• [EXERCISE]
Please rewrite all of the material below as a JSON list of strings, one string per line, leaving out blank lines.

-- DATA IN THIS EXERCISE start --

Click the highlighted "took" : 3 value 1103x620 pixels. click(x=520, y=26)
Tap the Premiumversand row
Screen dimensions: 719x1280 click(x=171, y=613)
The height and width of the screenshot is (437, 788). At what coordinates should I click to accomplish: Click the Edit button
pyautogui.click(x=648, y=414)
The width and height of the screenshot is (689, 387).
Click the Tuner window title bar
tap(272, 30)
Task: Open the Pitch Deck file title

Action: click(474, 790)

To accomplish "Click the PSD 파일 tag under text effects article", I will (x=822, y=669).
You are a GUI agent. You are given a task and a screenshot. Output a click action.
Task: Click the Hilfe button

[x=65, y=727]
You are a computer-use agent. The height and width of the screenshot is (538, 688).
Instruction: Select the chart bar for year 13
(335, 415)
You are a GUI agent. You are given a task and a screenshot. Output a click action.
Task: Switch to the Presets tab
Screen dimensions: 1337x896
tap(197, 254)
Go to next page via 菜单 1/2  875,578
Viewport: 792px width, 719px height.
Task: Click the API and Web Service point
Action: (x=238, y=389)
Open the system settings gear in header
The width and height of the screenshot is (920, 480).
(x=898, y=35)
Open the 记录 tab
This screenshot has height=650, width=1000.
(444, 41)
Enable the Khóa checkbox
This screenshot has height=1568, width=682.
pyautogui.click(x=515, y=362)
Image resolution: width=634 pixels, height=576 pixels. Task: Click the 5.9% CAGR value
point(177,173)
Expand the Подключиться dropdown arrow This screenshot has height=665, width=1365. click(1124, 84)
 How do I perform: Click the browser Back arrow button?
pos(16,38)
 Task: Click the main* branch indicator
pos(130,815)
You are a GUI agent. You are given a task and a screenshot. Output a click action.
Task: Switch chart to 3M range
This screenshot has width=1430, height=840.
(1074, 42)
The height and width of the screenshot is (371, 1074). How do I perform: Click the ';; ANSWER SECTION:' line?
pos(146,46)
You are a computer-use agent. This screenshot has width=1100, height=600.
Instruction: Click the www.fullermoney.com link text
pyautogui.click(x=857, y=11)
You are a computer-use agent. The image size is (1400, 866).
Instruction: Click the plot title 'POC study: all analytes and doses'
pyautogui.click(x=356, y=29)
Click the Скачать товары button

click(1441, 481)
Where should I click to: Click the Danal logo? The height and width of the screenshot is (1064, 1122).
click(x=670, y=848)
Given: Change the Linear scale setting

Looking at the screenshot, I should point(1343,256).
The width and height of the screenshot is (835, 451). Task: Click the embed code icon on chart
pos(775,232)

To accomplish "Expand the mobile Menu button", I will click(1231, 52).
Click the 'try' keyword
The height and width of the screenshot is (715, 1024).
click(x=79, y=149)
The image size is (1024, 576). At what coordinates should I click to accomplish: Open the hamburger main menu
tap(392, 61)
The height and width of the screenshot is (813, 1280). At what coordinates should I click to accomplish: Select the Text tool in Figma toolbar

-- DATA IN THIS EXERCISE end --

• [PROBLEM SOLUTION]
[
  "Click the highlighted \"took\" : 3 value 1103x620 pixels. click(x=520, y=26)",
  "Tap the Premiumversand row",
  "Screen dimensions: 719x1280 click(x=171, y=613)",
  "The height and width of the screenshot is (437, 788). At what coordinates should I click to accomplish: Click the Edit button",
  "pyautogui.click(x=648, y=414)",
  "The width and height of the screenshot is (689, 387).",
  "Click the Tuner window title bar",
  "tap(272, 30)",
  "Task: Open the Pitch Deck file title",
  "Action: click(474, 790)",
  "To accomplish \"Click the PSD 파일 tag under text effects article\", I will (x=822, y=669).",
  "You are a GUI agent. You are given a task and a screenshot. Output a click action.",
  "Task: Click the Hilfe button",
  "[x=65, y=727]",
  "You are a computer-use agent. The height and width of the screenshot is (538, 688).",
  "Instruction: Select the chart bar for year 13",
  "(335, 415)",
  "You are a GUI agent. You are given a task and a screenshot. Output a click action.",
  "Task: Switch to the Presets tab",
  "Screen dimensions: 1337x896",
  "tap(197, 254)",
  "Go to next page via 菜单 1/2  875,578",
  "Viewport: 792px width, 719px height.",
  "Task: Click the API and Web Service point",
  "Action: (x=238, y=389)",
  "Open the system settings gear in header",
  "The width and height of the screenshot is (920, 480).",
  "(x=898, y=35)",
  "Open the 记录 tab",
  "This screenshot has height=650, width=1000.",
  "(444, 41)",
  "Enable the Khóa checkbox",
  "This screenshot has height=1568, width=682.",
  "pyautogui.click(x=515, y=362)",
  "Image resolution: width=634 pixels, height=576 pixels. Task: Click the 5.9% CAGR value",
  "point(177,173)",
  "Expand the Подключиться dropdown arrow This screenshot has height=665, width=1365. click(1124, 84)",
  " How do I perform: Click the browser Back arrow button?",
  "pos(16,38)",
  " Task: Click the main* branch indicator",
  "pos(130,815)",
  "You are a GUI agent. You are given a task and a screenshot. Output a click action.",
  "Task: Switch chart to 3M range",
  "This screenshot has width=1430, height=840.",
  "(1074, 42)",
  "The height and width of the screenshot is (371, 1074). How do I perform: Click the ';; ANSWER SECTION:' line?",
  "pos(146,46)",
  "You are a computer-use agent. This screenshot has width=1100, height=600.",
  "Instruction: Click the www.fullermoney.com link text",
  "pyautogui.click(x=857, y=11)",
  "You are a computer-use agent. The image size is (1400, 866).",
  "Instruction: Click the plot title 'POC study: all analytes and doses'",
  "pyautogui.click(x=356, y=29)",
  "Click the Скачать товары button",
  "click(1441, 481)",
  "Where should I click to: Click the Danal logo? The height and width of the screenshot is (1064, 1122).",
  "click(x=670, y=848)",
  "Given: Change the Linear scale setting",
  "Looking at the screenshot, I should point(1343,256).",
  "The width and height of the screenshot is (835, 451). Task: Click the embed code icon on chart",
  "pos(775,232)",
  "To accomplish \"Expand the mobile Menu button\", I will click(1231, 52).",
  "Click the 'try' keyword",
  "The height and width of the screenshot is (715, 1024).",
  "click(x=79, y=149)",
  "The image size is (1024, 576). At what coordinates should I click to accomplish: Open the hamburger main menu",
  "tap(392, 61)",
  "The height and width of the screenshot is (813, 1280). At what coordinates should I click to accomplish: Select the Text tool in Figma toolbar"
]